Dekalb agronomist Lance Tarochione says he received several reports of damage on recently emerged soybeans from a freeze that occurred May 9 in a region along the Interstate 74 corridor, stretching from Bloomington, Ill., west to Warren County.
According to University of Illinois crop sciences expert Emerson Nafziger, soybeans planted between about April 10 and April 22 had enough time and temperature to emerge, or to be in the process of emerging, by May 9. These suffered the most damage.
It’s a “told you so” moment for growers who don’t plant soybeans early, instead preferring to plant corn to avoid the risk of an early May freeze. While just-emerged soybeans usually handle brief freezes OK, the conditions that hit parts of northwest Illinois in May were far from brief, with temperatures dipping below 28 degrees F for over two and a half hours an inch above the soil, according to sensors in Monmouth, Ill.
“I’m not surprised we’ve got dead beans where temperatures stayed below 28 degrees for a while, but I am a little surprised how good most of the corn looks,” Tarochione says, noting in areas where farmers he works with are replanting soybeans, the corn doesn’t look bad enough to justify a replant.
He expected the corn to freeze off and regrow from still-living growing points below the soil, but he says this largely didn’t happen. One possibility is because the corn was “used to” the cold temperatures and soil conditions that have persisted across northern Illinois regardless of when a farmer planted, be it April 5 or May 9.
“If this corn would have been in 80-degree, beautiful conditions and growing like crazy, and then got hit with 28 degrees, it would have been a lot different,” he says.
While corn has growing points below the soil, all the growing points for soybeans are above ground. That makes newly emerged soybeans vulnerable. They brown within the first few days of being injured if the terminal growing point is dead on top. But Tarochione says that doesn’t mean the crop is a goner.
So long as the axillary buds remain, farmers don’t need to replant. Removing the terminal growing point allows for the growth of a Y-branch soybean plant that could outyield normal-looking soybeans, according to research from U of I crop sciences professor Fred Below.
“He [Below] used graduate students with scissors to go out and clip out the terminal bud, but if you were to remove the terminal bud on a seedling soybean plant at just the right time to release those two axillary buds, you’ll get a hardy bean plant that looks like a capital Y,” Tarochione explains.
He says for many of the farmers along that I-74 corridor who have called him, the freeze was complete: all the way up and down the soybean crop. This was evident after a few days, as some crops rotted and turned black or brown below the cotyledons.
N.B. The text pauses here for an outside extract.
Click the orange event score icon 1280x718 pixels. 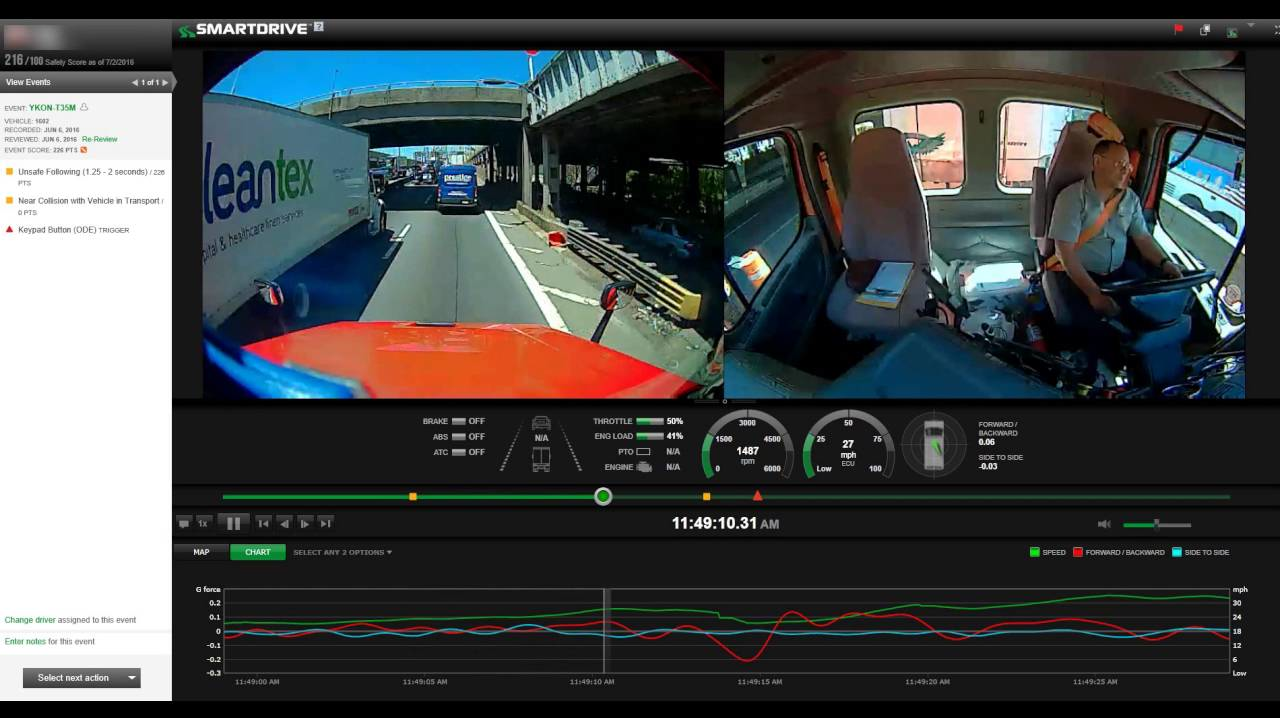click(84, 150)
“It’s just toast from there. But if the stem from the cotyledons down still looks healthy, then I think those axillary buds are still alive,” Tarochione says, concluding the tricky part is confirming that, because conditions must warm up first. “The soybeans aren’t growing, and you don’t know if it’s because they’re dead, or if it’s because it’s too cold. So we’ll have to wait and give it some time.”
Trickier still is waiting. He says some farmers prioritized replanting fields where 80% of soybeans were dead. For fields still in question, some of his growers opted to go ahead and replant, while others are still waiting.
“The only trouble with waiting is, ‘What if I can’t get back in the field until June?’ There, you start to get into a risk-benefit kind of analysis that varies from farmer to farmer. It’s a very personal decision,” Tarochione concludes.